PROVIDED RECORDS:
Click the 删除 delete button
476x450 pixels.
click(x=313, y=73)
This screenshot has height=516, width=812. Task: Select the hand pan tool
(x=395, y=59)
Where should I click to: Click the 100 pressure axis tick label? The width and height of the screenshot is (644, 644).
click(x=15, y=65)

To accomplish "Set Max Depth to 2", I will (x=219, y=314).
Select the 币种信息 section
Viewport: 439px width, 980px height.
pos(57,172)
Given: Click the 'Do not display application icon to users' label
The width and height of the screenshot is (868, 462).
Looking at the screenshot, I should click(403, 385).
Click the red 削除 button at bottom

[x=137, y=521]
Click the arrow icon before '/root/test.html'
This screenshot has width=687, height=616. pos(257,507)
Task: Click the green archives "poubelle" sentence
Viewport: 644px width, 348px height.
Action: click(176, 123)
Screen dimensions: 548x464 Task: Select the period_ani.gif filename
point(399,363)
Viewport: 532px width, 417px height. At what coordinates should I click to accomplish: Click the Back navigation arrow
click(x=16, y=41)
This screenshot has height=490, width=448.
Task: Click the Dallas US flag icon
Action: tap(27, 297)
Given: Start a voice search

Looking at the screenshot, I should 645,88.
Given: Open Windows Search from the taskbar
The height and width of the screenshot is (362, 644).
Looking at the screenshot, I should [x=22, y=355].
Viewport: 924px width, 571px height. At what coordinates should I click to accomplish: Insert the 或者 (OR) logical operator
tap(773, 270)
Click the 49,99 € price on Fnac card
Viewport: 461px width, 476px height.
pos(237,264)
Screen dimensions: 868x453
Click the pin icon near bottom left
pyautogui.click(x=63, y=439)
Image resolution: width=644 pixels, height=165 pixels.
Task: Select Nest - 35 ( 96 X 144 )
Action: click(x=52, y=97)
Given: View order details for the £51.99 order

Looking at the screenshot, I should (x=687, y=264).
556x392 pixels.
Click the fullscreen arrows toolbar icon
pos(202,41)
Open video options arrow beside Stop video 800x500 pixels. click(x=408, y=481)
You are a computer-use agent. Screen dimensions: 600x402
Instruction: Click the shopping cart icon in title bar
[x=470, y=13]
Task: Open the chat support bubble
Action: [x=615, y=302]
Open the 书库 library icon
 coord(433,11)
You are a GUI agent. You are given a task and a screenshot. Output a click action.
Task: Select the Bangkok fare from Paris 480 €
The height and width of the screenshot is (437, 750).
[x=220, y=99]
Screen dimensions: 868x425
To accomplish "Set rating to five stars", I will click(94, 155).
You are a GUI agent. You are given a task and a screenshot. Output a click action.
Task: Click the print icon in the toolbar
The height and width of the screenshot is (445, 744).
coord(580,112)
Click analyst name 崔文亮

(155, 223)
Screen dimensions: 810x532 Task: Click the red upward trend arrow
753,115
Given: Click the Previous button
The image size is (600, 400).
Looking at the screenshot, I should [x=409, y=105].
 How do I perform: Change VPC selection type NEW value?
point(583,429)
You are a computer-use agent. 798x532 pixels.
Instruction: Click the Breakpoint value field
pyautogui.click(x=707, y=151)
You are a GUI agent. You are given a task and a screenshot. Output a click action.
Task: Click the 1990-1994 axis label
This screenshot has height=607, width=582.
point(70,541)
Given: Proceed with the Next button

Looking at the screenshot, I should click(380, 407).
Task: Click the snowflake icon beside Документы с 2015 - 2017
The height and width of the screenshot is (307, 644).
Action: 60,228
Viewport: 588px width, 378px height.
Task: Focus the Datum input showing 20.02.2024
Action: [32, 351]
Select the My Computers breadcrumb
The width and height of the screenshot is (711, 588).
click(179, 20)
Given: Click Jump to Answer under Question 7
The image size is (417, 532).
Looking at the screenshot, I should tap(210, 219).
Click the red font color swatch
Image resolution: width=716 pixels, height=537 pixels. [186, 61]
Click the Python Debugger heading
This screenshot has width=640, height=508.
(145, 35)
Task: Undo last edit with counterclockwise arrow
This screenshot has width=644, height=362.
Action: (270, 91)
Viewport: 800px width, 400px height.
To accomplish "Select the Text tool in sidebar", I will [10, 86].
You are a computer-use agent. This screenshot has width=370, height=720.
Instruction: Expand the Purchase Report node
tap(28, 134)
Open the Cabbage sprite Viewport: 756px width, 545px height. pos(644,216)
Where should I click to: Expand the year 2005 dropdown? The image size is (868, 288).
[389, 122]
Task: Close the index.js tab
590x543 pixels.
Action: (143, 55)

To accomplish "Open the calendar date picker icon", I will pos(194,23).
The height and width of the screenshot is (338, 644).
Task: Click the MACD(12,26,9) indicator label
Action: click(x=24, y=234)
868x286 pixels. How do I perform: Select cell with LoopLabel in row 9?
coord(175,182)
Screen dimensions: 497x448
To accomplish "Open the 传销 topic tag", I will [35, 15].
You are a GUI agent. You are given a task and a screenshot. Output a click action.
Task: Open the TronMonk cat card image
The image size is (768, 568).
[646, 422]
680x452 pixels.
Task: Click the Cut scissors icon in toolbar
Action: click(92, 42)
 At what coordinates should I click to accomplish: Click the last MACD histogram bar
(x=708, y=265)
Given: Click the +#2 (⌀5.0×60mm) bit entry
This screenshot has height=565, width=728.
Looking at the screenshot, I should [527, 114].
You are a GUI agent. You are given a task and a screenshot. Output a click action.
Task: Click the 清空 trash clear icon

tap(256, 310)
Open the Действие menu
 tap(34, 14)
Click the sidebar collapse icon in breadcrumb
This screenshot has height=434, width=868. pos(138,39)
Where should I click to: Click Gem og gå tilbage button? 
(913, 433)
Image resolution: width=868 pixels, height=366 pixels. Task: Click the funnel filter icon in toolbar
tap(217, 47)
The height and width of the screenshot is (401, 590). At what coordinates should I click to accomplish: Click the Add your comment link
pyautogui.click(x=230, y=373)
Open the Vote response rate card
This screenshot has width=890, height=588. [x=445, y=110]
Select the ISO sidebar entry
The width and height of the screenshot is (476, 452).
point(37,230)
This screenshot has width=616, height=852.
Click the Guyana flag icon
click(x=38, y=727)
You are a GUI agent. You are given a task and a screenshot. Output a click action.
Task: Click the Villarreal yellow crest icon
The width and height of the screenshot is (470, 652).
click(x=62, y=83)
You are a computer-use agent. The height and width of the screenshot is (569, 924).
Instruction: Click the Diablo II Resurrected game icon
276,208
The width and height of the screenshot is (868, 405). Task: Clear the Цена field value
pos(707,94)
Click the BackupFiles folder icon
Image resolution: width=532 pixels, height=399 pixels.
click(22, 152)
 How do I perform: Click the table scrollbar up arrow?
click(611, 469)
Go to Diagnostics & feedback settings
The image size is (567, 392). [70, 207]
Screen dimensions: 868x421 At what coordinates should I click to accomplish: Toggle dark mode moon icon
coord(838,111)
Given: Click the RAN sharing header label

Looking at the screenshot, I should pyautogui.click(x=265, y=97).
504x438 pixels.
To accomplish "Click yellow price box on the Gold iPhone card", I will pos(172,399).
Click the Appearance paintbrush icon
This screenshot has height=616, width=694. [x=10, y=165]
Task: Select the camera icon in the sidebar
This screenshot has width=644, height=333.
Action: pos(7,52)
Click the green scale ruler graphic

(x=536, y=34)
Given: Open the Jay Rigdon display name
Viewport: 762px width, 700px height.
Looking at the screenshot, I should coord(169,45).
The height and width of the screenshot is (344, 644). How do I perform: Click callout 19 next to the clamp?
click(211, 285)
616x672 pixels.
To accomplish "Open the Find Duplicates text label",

TASK REQUIREMENTS: Find the lines above that contain the word "display" and copy each one.

TASK OUTPUT:
Given: Click the 'Do not display application icon to users' label
Given: Open the Jay Rigdon display name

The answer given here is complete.